[Exercise task 1]:
Print the lines of the listing exactly as they stand, from the line with "treat [226, 638]" up to and including the final line of the listing.

In preparing for your move, you likely saved enough to sustain yourself for at least the first few months, if not longer. If you didn’t bring your entire savings over with you, you can still access it easily from Canada. Your options include wire transfers, alternative assets, and cash. Considering these, Canadian banks, like CIBC, have a wide variety of services to help you bring your money to Canada so that you can begin your next chapter.

If you have your funds in a bank in your home country, you can send them via wire transfer after opening a bank account in Canada. Bringing cash in Canadian currency or other currencies is also an option.

While there are additional opportunities to bring over assets, like bonds, treasury bills, and stocks, it is important to ensure that the bank you choose in Canada can cash out these types of items for you.

You may also have different types of items that hold value. Whether that value is monetary or not, these items are important and can be stored safely. At CIBC, you can store any valuable items when you open a CIBC Smart AccountTM for Newcomers. This is done through a safety deposit box that you can access whenever you need.

Click here for more information on how you can bring your money to Canada.

Facing Fraud and Scary Scams

Unfortunately, it’s common to receive fraudulent calls from an unknown number facing an urgent situation that you must resolve by providing personal information. These are often scams! Scams can be very obvious and can also very subtle – this makes them dangerous. Here are a few examples of fraudulent schemes to be wary of in the future:

Photo of woman holding her glasses in front of a laptop appeared stressed.

[Listed entries]:
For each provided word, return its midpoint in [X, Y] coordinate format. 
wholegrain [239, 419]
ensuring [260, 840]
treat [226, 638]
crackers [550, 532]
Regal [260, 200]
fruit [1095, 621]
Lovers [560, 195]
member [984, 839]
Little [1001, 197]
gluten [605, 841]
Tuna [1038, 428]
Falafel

[Exercise task 2]:
According to the passage on moving money to Canada, what should you make sure of before bringing over assets such as bonds, treasury bills, and stocks?

[Correct response 1]:
treat [226, 638]
crackers [550, 532]
Regal [260, 200]
fruit [1095, 621]
Lovers [560, 195]
member [984, 839]
Little [1001, 197]
gluten [605, 841]
Tuna [1038, 428]
Falafel

[Correct response 2]:
You should make sure that the bank you choose in Canada can cash out these types of items for you.